== Dataset entries ==
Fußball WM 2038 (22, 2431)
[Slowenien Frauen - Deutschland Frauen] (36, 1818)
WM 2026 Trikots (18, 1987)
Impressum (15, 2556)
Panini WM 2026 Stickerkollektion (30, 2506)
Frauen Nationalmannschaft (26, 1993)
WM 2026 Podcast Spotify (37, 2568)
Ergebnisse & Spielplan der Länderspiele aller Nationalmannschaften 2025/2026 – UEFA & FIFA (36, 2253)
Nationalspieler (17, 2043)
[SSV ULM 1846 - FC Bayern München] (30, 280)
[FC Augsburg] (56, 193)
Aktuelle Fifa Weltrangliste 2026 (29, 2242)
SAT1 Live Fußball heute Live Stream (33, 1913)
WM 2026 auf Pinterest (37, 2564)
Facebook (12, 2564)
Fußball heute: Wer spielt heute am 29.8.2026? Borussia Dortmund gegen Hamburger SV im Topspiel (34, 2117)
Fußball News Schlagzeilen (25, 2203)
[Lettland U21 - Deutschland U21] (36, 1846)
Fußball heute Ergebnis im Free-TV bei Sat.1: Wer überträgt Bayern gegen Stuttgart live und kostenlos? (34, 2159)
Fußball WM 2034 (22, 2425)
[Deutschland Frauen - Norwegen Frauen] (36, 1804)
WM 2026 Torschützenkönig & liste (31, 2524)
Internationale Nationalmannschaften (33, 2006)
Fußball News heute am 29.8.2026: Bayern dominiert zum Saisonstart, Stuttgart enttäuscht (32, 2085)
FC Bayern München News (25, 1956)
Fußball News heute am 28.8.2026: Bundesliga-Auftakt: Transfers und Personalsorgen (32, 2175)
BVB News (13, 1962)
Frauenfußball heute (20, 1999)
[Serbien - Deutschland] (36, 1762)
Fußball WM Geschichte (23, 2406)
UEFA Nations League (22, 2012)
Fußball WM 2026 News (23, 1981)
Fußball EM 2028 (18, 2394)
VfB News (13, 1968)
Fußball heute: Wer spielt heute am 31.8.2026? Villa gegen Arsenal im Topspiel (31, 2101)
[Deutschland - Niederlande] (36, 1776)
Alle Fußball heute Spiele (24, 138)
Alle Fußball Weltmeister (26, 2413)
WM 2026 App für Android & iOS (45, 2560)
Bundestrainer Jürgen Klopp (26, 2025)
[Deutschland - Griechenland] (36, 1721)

== Directions ==
Exactly the lines from the one with "Bundestrainer Jürgen Klopp (26, 2025)" through the end of the entries, both included, should be written out, and no others.

== Solution to this task ==
Bundestrainer Jürgen Klopp (26, 2025)
[Deutschland - Griechenland] (36, 1721)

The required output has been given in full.